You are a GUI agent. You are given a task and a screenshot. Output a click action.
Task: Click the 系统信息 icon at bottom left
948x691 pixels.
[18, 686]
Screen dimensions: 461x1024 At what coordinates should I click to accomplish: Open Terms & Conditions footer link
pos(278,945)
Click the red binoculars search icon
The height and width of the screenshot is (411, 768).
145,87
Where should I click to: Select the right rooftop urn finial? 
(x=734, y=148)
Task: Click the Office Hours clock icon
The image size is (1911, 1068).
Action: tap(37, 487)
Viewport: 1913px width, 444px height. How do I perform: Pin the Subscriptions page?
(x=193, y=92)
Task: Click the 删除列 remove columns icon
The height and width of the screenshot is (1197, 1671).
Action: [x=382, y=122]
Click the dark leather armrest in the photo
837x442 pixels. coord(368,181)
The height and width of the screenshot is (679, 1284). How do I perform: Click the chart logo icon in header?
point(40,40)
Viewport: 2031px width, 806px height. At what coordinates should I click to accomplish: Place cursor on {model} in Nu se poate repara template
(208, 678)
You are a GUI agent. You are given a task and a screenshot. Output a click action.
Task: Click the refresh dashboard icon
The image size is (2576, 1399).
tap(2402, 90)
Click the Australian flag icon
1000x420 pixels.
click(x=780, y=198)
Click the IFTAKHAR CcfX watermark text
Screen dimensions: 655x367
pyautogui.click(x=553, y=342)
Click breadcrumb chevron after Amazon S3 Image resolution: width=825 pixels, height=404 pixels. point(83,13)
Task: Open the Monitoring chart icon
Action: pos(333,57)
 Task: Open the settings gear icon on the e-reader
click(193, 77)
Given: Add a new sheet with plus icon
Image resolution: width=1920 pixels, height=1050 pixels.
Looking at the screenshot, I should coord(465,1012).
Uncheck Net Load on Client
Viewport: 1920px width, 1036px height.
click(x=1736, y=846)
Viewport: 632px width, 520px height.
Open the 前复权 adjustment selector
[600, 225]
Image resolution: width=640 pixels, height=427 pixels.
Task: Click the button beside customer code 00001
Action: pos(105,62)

_ _ _ _ _ _ _

Instructions for the task
Reproduce every item above verbatim, in the same order and with the same line breaks.

Response to this exercise
You are a GUI agent. You are given a task and a screenshot. Output a click action.
Task: Click the 系统信息 icon at bottom left
948x691 pixels.
[18, 686]
Screen dimensions: 461x1024 At what coordinates should I click to accomplish: Open Terms & Conditions footer link
pos(278,945)
Click the red binoculars search icon
The height and width of the screenshot is (411, 768).
145,87
Where should I click to: Select the right rooftop urn finial? 
(x=734, y=148)
Task: Click the Office Hours clock icon
The image size is (1911, 1068).
Action: tap(37, 487)
Viewport: 1913px width, 444px height. How do I perform: Pin the Subscriptions page?
(x=193, y=92)
Task: Click the 删除列 remove columns icon
The height and width of the screenshot is (1197, 1671).
Action: [x=382, y=122]
Click the dark leather armrest in the photo
837x442 pixels. coord(368,181)
The height and width of the screenshot is (679, 1284). How do I perform: Click the chart logo icon in header?
point(40,40)
Viewport: 2031px width, 806px height. At what coordinates should I click to accomplish: Place cursor on {model} in Nu se poate repara template
(208, 678)
You are a GUI agent. You are given a task and a screenshot. Output a click action.
Task: Click the refresh dashboard icon
The image size is (2576, 1399).
tap(2402, 90)
Click the Australian flag icon
1000x420 pixels.
click(x=780, y=198)
Click the IFTAKHAR CcfX watermark text
Screen dimensions: 655x367
pyautogui.click(x=553, y=342)
Click breadcrumb chevron after Amazon S3 Image resolution: width=825 pixels, height=404 pixels. point(83,13)
Task: Open the Monitoring chart icon
Action: pos(333,57)
 Task: Open the settings gear icon on the e-reader
click(193, 77)
Given: Add a new sheet with plus icon
Image resolution: width=1920 pixels, height=1050 pixels.
Looking at the screenshot, I should coord(465,1012).
Uncheck Net Load on Client
Viewport: 1920px width, 1036px height.
click(x=1736, y=846)
Viewport: 632px width, 520px height.
Open the 前复权 adjustment selector
[600, 225]
Image resolution: width=640 pixels, height=427 pixels.
Task: Click the button beside customer code 00001
Action: pos(105,62)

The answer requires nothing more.